Yes, hash tables can store multiple data types as values, such as integers, strings, lists, or even custom objects, depending on the programming language being used. This flexibility makes hash tables highly adaptable to a wide range of applications. The main requirement is that the key must be hashable, but the value can be any data type, even a complex structure like a nested dictionary or object. In terms of implementation, this means the underlying data structure must be able to accommodate heterogeneous data types, which is commonly supported in high-level languages like Python or JavaScript. However, in strongly typed languages like Java or C++, type declarations must match the expected value type, so generic or templated data structures are used. Although storing complex data types increases memory usage slightly, it does not affect the average-case time complexity for lookup or insertion. The hash function only needs to operate on the key, so the nature of the value does not impact indexing performance.

This situation is known as a collision, which occurs when two different keys generate the same hash value, resulting in the same index. Since a hash table uses a single array or list to store data, only one value can be stored at a particular index unless a collision resolution strategy is employed. While the collision resolution mechanisms themselves are covered in another section of the syllabus, it’s important to understand that collisions are unavoidable due to the finite size of the table and the potentially infinite number of possible keys. When a collision occurs, the hash table must decide whether to probe for the next available index (open addressing) or store multiple entries at the same index using a linked list or similar structure (chaining). Without proper collision handling, data would be overwritten, leading to loss of information and unpredictable behaviour. A well-designed hash function aims to minimise collisions, but a robust resolution method is essential to ensure data integrity.

The load factor of a hash table is the ratio of the number of elements stored to the total number of available slots (or buckets). It is calculated using the formula:
Load factor = number of elements / table size.
This metric directly influences the likelihood of collisions—higher load factors lead to more collisions, which in turn increase the time required to resolve them, degrading performance. A low load factor means the table has plenty of empty space, reducing collisions but increasing memory usage. In practice, most implementations aim for a load factor between 0.5 and 0.75, striking a balance between memory efficiency and access speed. When the load factor exceeds a threshold (commonly 0.75), the hash table is typically resized—usually by doubling its capacity—and all entries are rehashed. This process, while temporarily expensive, maintains long-term efficiency. Monitoring and controlling the load factor is critical to maintaining the average-case constant time performance of hash tables.

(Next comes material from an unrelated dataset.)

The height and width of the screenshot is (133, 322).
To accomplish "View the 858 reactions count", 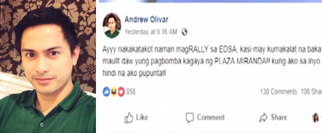I will pyautogui.click(x=131, y=92).
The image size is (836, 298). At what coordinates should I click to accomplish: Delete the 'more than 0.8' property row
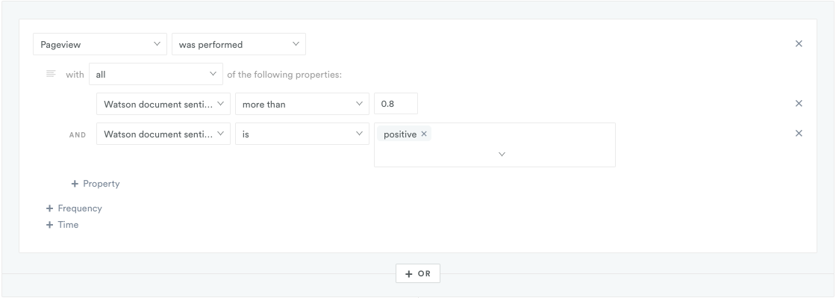(x=799, y=103)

A good hash function should distribute keys evenly and uniformly across the entire hash table to prevent clustering, which occurs when many keys are hashed to the same or nearby indices. Uniform distribution ensures that each index has an approximately equal chance of being used, which reduces the likelihood of collisions and preserves the efficiency of constant-time access. If the hash function creates poor distribution—for example, if it always hashes certain keys to the same few indices—then those indices become overcrowded. This leads to frequent collisions and longer search times during lookup or insertion. In extreme cases, the hash table can behave similarly to a linked list, with performance degrading to O(n) in the worst case. Additionally, poor distribution increases the need for more frequent collision resolution, wasting CPU cycles and increasing memory overhead. Therefore, choosing or designing a high-quality hash function with strong uniformity properties is critical to achieving the expected performance of a hash table.

Traditional hash tables do not maintain any order of key-value pairs. The location of each entry is determined entirely by the hash function, which scatters keys across the table based on their hash values. This lack of order means that when you iterate over the contents of a hash table, the sequence may appear random or differ between executions. In many applications, such as dictionaries or caches, this doesn’t matter because the focus is on fast access, not order. However, in applications where data order is significant—such as maintaining the order of operations or insertion order for user interfaces—this behaviour is a limitation. To address this, some programming languages offer ordered hash table variants. For example, Python 3.7+ dictionaries preserve insertion order, and Java offers LinkedHashMap, which maintains insertion order while still using hashing for fast access. If order matters in your application, it’s important to choose a data structure that explicitly supports this behaviour rather than relying on standard hash tables.